Roads are being raised, too, sometimes by up to 2ft (61cm), to an elevation which the Southeast Florida Climate Compact’s projections put as a likely sea level height around 2065. Seawalls are being raised to a new minimum – something that residents in Miami Beach were more amenable to than in Fort Lauderdale. The city also is requiring that all new properties build their first floor higher.
It’s an ambitious agenda. And it’s one that’s working. Areas where roads have been raised and pumps installed have been much drier. But, as Gassman noted, it’s not enough to change one piece of infrastructure without changing everything else. In this case, what happens when you raise a road without raising all of the properties around it? Water can go into the properties.
Miami Beach’s efforts are the most aggressive. But resilience also can be built into existing projects. A lot of public infrastructure is built to last for at least 50 or 75 years, and that means planning for what the world will look like then. This is where the Compact’s range of scenarios comes in handy. If you’re laying down something easily replaceable, like a sidewalk, you could build for one of the more optimistic scenarios. An airport? It’s a good idea to go for a higher-risk scenario.
Murley, the chief resilience officer of Miami-Dade County (the county’s first), points to a 4,200ft-long (1280m) tunnel that runs from the Port of Miami to highway I395. Opened in 2014, its main objective was to re-route lorries that previously went through downtown Miami. But the tunnel was also given a huge gate that, in a hurricane, drops down to seal it at both ends. “That’s an example of resilience. We wouldn’t have built that 10 years ago,” says Murley. “We would have built the tunnel, but it would have had an open front. We might have had sand bags.”

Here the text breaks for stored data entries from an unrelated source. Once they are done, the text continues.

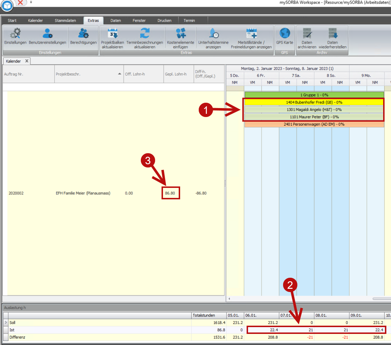Select Kostenelemente einfügen icon
This screenshot has width=391, height=345.
pyautogui.click(x=180, y=34)
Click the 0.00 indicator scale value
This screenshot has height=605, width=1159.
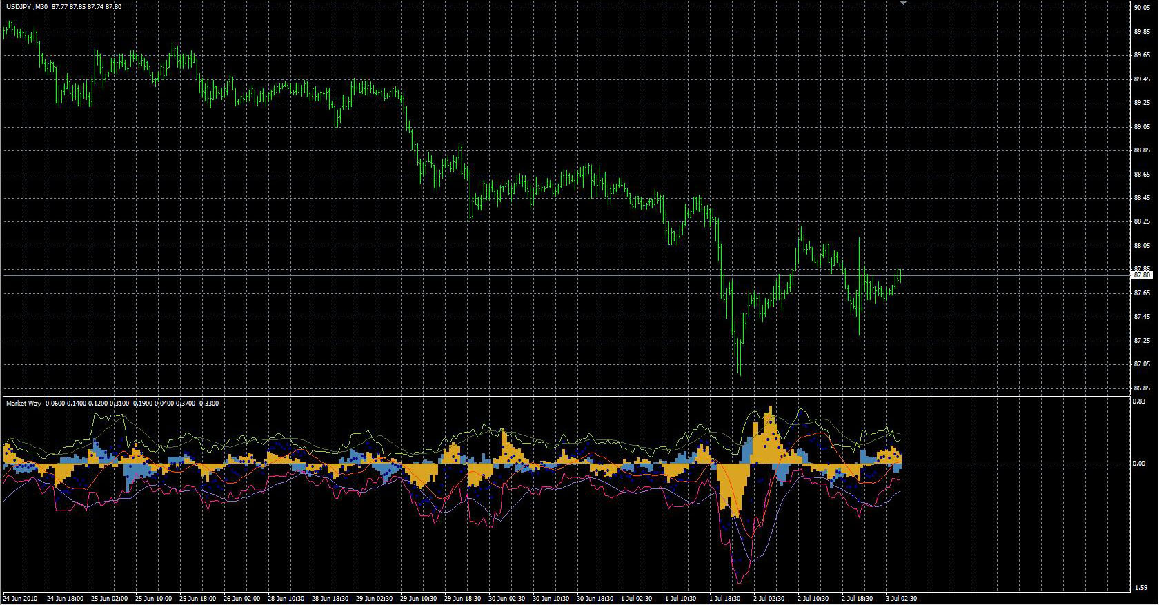click(1140, 464)
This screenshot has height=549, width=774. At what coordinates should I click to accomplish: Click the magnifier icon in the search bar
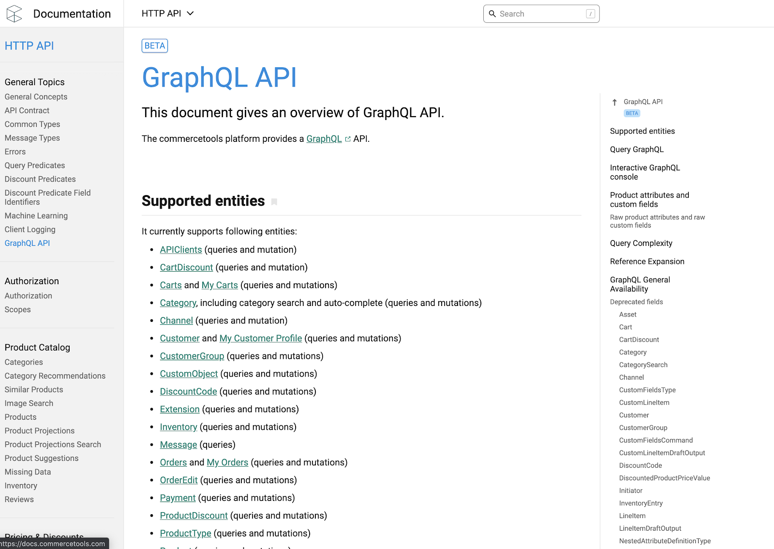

A larger-scale example of built-in resilience is going on at the Central District Wastewater and Treatment Plant on Virginia Key, a barrier island where Biscayne Bay and the ocean meet, just east of downtown Miami. It is one of three wastewater treatment plants run by the largest utility in Florida, which serves 2.3 million of the county’s 2.6 million residents. Like the other two, it sits right by the water.
The plant already had a $500 million project on the go, making changes to comply with new Clean Water Act requirements. But because parts of the facility are expected to last 75 years or more, resilience to higher sea levels and storm surge has been baked into the design. Analysts ran what would be needed in a worst-case scenario: a category five hurricane during a king tide, with maximum rainfall. “What the results told us was that we ought to be building stuff at 17-20ft (5-6m) above sea level on the coast. Our current facilities, by and large, range from 10-15ft (3-4.5m),” says Doug Yoder, deputy director of Miami-Dade’s water and sewer department. The new design standards prioritise building at those elevations first for parts of the plants that convey flow – like the electrical wiring and pumps. “At least we won’t have raw sewage flooding the streets,” says Yoder.
Private developers will need to think about these issues, too. According to the non-partisan research organisation Risky Business, current projections put between $15 billion and $23 billion of existing Florida property underwater by 2050. By the end of the century, that leaps to between $53 and $208 billion.
Until regulations enforce common building standards, few private developers are likely to adopt resilient designs. “I think it’s very hard for a developer or builder to do something the code or government doesn’t require in their zoning or building code,” says Wayne Pathman, a Miami-based land use and zoning attorney and the chairman of the new City of Miami Sea Level Rise committee.